Under this line are the records; write out word for word the part that begins at the line containing "Task: Show participants list with count 3" and ends at the line containing "Given: Decrease fan speed with left chevron", and no more.
[INFORMATION SHOWN Boundary: Start]
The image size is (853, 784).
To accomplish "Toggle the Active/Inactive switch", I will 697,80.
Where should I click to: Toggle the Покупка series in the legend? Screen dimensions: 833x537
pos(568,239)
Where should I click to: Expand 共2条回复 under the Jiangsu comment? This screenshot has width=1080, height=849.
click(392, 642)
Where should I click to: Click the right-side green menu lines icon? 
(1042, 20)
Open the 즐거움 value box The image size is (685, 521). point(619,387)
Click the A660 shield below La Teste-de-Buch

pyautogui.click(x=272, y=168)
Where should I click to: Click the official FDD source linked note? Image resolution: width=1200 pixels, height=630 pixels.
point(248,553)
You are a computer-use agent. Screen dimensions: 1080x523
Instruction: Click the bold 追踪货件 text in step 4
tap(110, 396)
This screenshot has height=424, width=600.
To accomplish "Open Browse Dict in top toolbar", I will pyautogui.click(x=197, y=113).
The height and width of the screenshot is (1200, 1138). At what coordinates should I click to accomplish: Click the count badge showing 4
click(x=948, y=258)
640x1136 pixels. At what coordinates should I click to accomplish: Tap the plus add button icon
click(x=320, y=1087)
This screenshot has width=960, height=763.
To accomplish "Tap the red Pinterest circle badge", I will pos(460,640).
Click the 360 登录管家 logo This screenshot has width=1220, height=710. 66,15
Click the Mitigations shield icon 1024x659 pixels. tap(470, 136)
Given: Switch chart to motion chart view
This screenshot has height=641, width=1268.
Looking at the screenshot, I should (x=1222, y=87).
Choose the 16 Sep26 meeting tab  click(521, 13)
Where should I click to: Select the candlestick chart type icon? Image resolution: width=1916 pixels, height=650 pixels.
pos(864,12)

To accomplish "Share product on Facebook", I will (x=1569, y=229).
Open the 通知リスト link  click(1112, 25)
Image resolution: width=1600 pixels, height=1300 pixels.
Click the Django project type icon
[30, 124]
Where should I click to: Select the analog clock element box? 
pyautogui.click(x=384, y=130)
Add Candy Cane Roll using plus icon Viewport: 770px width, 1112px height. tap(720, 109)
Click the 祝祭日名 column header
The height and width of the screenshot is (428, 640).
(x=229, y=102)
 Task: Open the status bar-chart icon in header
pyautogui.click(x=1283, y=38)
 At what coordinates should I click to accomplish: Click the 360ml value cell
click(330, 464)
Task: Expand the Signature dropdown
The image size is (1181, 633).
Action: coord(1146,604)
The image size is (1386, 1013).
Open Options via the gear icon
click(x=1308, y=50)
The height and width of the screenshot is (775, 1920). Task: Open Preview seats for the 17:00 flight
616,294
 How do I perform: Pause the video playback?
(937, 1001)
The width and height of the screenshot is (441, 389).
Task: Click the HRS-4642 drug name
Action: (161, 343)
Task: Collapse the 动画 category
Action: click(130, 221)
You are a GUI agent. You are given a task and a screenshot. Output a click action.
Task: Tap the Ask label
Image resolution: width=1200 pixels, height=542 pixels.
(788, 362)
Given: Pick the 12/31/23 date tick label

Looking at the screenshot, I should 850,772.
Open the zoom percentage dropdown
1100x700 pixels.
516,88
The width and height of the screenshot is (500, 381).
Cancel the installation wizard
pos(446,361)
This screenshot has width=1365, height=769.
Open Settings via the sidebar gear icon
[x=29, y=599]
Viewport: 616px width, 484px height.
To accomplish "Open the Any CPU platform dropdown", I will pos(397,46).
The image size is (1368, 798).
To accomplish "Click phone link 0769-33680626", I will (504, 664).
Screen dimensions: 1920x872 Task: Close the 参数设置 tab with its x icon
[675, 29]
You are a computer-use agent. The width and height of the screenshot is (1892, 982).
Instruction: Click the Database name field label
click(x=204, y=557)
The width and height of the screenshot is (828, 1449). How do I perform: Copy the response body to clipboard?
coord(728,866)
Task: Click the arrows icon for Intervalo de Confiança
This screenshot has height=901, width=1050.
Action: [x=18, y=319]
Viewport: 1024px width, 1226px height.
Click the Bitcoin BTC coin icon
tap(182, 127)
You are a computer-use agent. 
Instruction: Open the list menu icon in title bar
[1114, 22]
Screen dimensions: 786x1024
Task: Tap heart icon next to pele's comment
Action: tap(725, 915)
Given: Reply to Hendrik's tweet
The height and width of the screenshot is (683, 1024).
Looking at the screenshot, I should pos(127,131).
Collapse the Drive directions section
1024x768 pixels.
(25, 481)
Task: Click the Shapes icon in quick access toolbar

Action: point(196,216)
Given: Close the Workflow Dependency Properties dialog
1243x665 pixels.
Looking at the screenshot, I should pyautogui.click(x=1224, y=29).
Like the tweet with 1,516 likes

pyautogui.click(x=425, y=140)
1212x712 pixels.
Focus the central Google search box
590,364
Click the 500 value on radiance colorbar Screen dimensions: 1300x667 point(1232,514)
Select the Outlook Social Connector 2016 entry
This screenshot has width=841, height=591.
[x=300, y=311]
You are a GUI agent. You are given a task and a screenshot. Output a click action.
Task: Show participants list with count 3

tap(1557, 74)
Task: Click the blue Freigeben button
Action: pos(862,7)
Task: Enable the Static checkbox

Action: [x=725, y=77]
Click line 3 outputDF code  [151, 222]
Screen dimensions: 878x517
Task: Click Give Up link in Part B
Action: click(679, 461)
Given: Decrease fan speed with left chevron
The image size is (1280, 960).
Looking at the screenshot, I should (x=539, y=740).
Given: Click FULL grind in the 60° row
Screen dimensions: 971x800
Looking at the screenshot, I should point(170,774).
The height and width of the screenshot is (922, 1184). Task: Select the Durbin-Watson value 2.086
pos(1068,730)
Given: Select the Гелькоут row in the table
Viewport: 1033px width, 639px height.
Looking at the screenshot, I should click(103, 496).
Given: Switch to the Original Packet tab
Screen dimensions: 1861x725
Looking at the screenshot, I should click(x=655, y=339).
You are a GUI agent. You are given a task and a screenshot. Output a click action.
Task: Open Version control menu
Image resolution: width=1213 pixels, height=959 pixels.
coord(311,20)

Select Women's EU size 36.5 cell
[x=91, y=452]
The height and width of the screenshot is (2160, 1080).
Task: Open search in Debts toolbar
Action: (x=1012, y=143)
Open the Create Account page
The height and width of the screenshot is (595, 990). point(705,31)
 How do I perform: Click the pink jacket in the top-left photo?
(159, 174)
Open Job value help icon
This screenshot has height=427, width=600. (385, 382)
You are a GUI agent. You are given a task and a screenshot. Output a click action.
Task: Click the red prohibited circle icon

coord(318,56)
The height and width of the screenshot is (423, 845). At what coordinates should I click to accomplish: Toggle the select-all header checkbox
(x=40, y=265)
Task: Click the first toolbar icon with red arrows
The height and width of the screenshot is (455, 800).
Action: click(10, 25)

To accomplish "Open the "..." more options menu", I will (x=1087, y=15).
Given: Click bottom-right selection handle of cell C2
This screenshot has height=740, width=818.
[INFORMATION SHOWN Boundary: End]
YOUR RESPONSE:
Task: Show participants list with count 3

tap(1557, 74)
Task: Click the blue Freigeben button
Action: pos(862,7)
Task: Enable the Static checkbox

Action: [x=725, y=77]
Click line 3 outputDF code  [151, 222]
Screen dimensions: 878x517
Task: Click Give Up link in Part B
Action: click(679, 461)
Given: Decrease fan speed with left chevron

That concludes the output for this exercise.